Care to share any interesting/funny stories about some of these travels?

Well, the best stories are the ones you can't relate in print, and they tend to happen on press junkets where you combine multiple journalists, some exotic location and way too much booze. I've attended dozens of these as a working journalist and organized just as many myself, on behalf of clients.

At least one bizarre thing happens on each and every trip. One time we were headed out very early to some course (in an Asian country I won't name), where our bus was stopped on the highway by a political protest - burning tires, chanting, the whole schmeer. We were trapped on this bus right across the median. That was interesting; we didn't make that tee time. In fact, we abandoned the bus and made a dash for it, eventually.

We've bailed guys out of jail and taken them to the hospital. Something untoward just always seems to happen.

I have one media acquaintance who is sort of famous, in our circle at least, for having cadged his way onto more of these trips than anyone else. I've been telling him for years he should put together a book-length compendium of the best stories. I'd buy it.

The most interesting part of travel generally is the exposure to so many cultures, and the cultures within cultures. Southern China is so different from Beijing, for example; Hanoi so different from Ho Chi Minh City.
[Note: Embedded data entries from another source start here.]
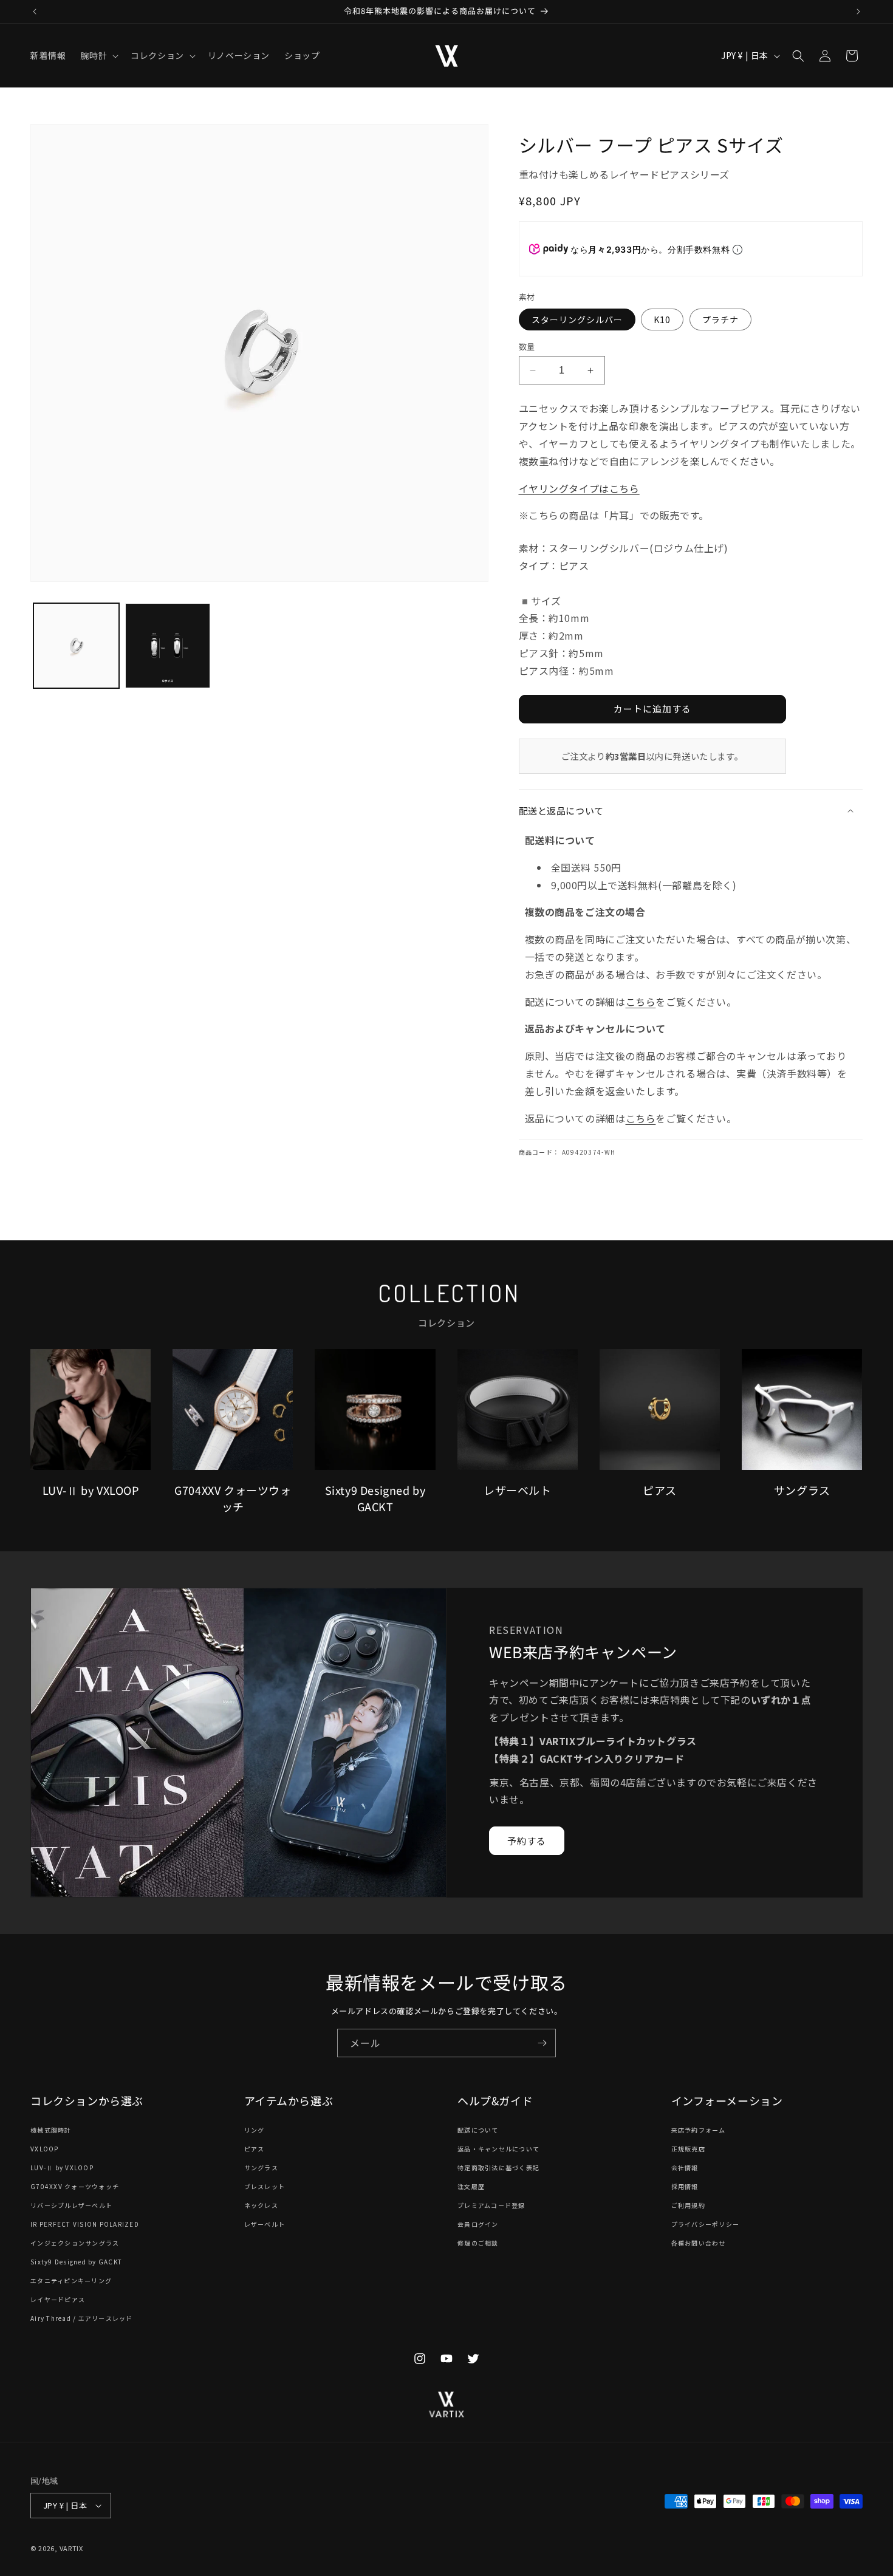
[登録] (542, 2043)
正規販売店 (688, 2148)
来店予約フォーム (698, 2129)
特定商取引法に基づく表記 (498, 2167)
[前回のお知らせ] (34, 11)
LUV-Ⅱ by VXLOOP (62, 2167)
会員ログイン (478, 2224)
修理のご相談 (478, 2242)
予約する (526, 1840)
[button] (98, 55)
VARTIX (71, 2548)
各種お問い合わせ (698, 2242)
Morocco and the Algarve are separated by a thin strip of the Atlantic but couldn't be more different. I was out to dinner on this last trip, in Manila, where this classy, urbane place featured crickets on the menu. Had to try those (they were really good).

What is your biggest challenge working with clients?

Well, that's a tough one. Maybe the hardest thing is making clients appreciate that any media firm worth a damn has two sets of clients: the clients themselves and the media. If we don't serve both sets of interests, we're not doing our job - for the clients. The moment we start sending out releases devoid of news value, or pitching stories that celebrate some meaningless anniversary, the media stops thinking of the media firm (and the client) as useful sources of information. That serves no one's interest.

What are your thoughts on the future of golf, especially internationally?

I've been thinking a lot about this lately, in the context of several stories I've been working on. Golf power, influence and taste-making have, over the decades, moved steadily east. All three started in the UK, of course before migrating east to the U.S., and now they are moving east to Asia. In 1880, if you had told some British golf poobah that, in just 40 years, all the great champions and all the great courses would emanate from America, he would not have believed you.

I think we're on the cusp of another such eastward shift in power and influence, to Asia. That's where all the money is these days. It's where player and course development is happening most in earnest. Influence in the women's game has already shifted to Asia. It wouldn't surprise me to see the men's game follow suit, and it'll happen much faster than we might ever expect.

Jeff Shelley is the editorial director of Cybergolf.